▶ [Source]:
►

Giving and Taking “Thumbs in the Side

Corporate citizenship’s stakeholders have expanded from business leaders, employees, and community members to investors, corporate boards of directors, and government officials. Accountability, honesty, transparency, integrity and the openness to giving and taking a “thumb in the side” – that is, a friendly poke in the ribs when calling out a transgression – is an important component of genuine relationships and successful partnerships. It requires an ongoing open-ended conversation – not just a year-end performance presentation or report. Ultimately, corporate citizenship work is about our common humanity. Compassion, consciousness, and credibility become drivers to work in good faith partnerships.

Follow the Data

New tools such as The Price of Impact Index can be utilized by companies to optimize the efficiency and impact of their grant making through: 1) identifying priority social outcomes; 2) setting budget allocations and goals for each outcome; and 3) benchmarking grantee program costs.

Similarly, disaggregating data by race is an emerging practice to help corporate citizenship professionals make better decisions; specifically, helping to achieve racial equity through philanthropy. The Annie E. Casey Foundation report, By The Numbers: A Race for Results Case Study Using Disaggregated Data to Inform Policies, Practices and Decision-making, makes the case that, “greater access to and breakdown of racial data helps to underscore racial trends and disparities more clearly and will provide greater accountability in policymaking” and philanthropy.

Let Go

“If you wanna fly, you have to give up the [stuff] that weighs you down” – Toni Morrison, Nobel laureate in literature, American novelist, essayist, book editor, and college professor.

◄

▶ [Task instructions]:
1) In the text on corporate citizenship, what does giving or taking a "thumb in the side" mean?
2) Pick up the text on corporate citizenship where it ends and keep writing it.

▶ [Provided data]:

►

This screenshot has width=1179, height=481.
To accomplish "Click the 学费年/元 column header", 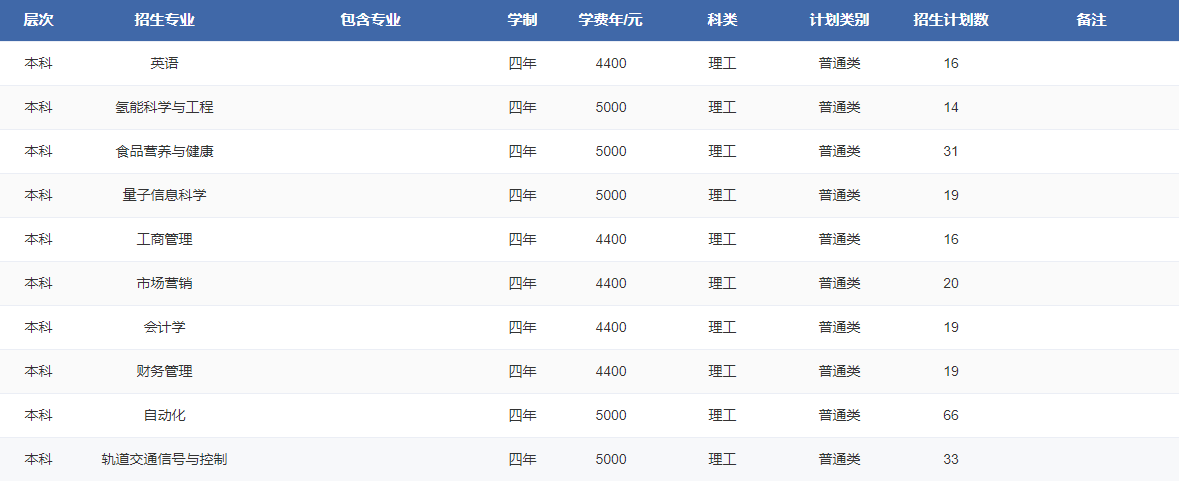I will [610, 20].
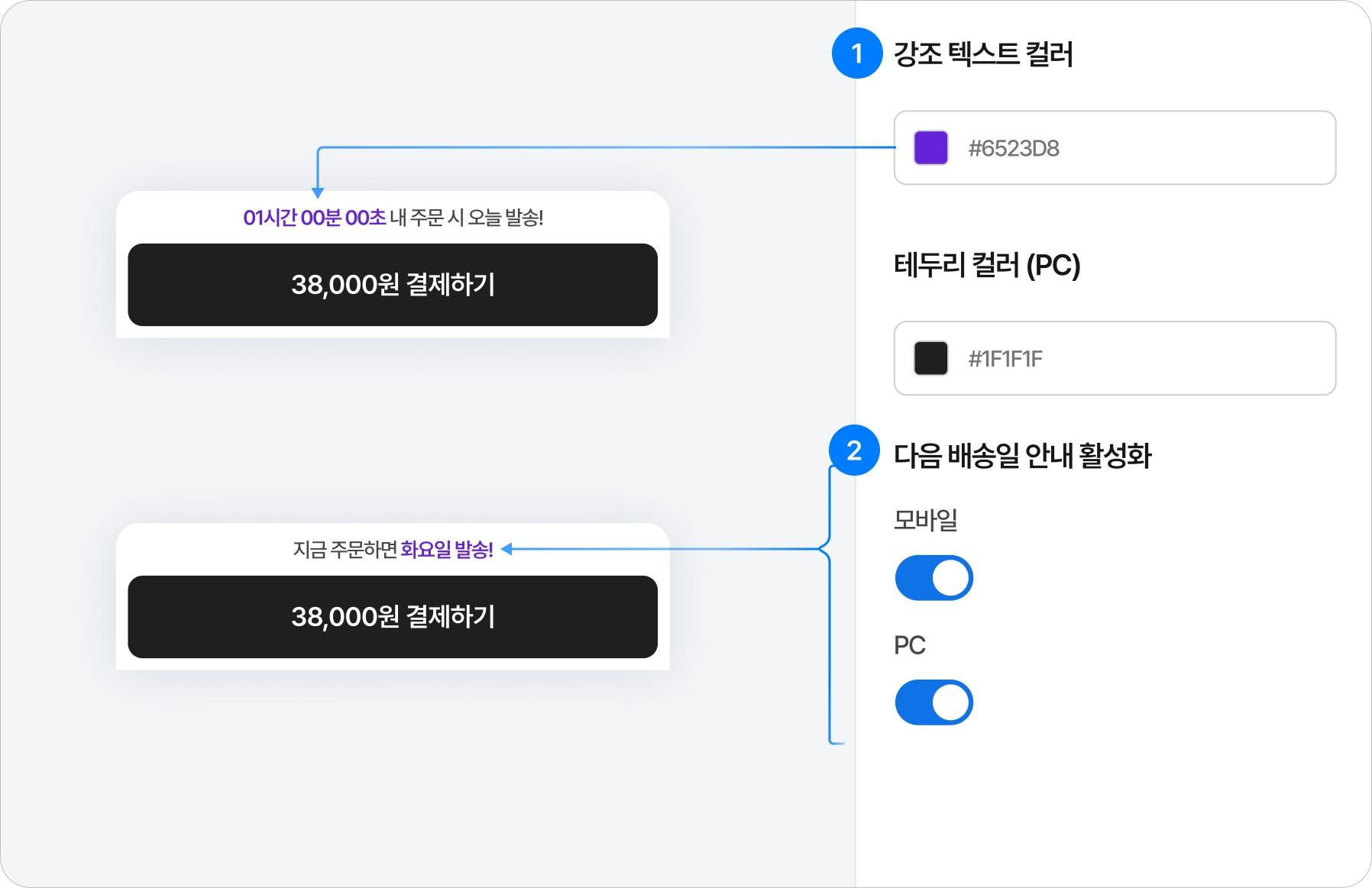Click the blue arrowhead pointing at the countdown

click(318, 193)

◄

▶ [Set of answers]:
1) A friendly poke in the ribs when calling out a transgression.

2)
Our rapidly changing world requires corporate citizenship professionals to reconsider how they do their work. Are our investments having the affect we intended? Are our advisors best informing our decision-making? Questions such as these need to be answered to connect business strategies with achieving outcomes that serve the needs of communities – the “how” we do our work is as important as the “why.” On that note, a participant advised, “be willing to get out of the way and be led.”

ESG is on the Rise

With increased demand for environmental, social, and governance (ESG) metrics from asset owners; CEOs making public statements regarding sustainability issues; company commitments to do more to address racism; stakeholder demands for transparent governance; and more, 2020 saw ESG move from a “nice to have” to a “must have” in the corporate world. Similarly, investors increased their emphasis on long term risks such as the effects of climate change. And the correlation between companies’ ESG performance and returns is being more widely recognized. Corporate citizenship leaders have the opportunity to take advantage of the rise in ESG to demonstrate the importance of their work and how it can serve the company’s sustainability programs in mitigating risk, reducing cost, and/or generating revenue - thereby integrate citizenship and sustainability with their company’s business strategy.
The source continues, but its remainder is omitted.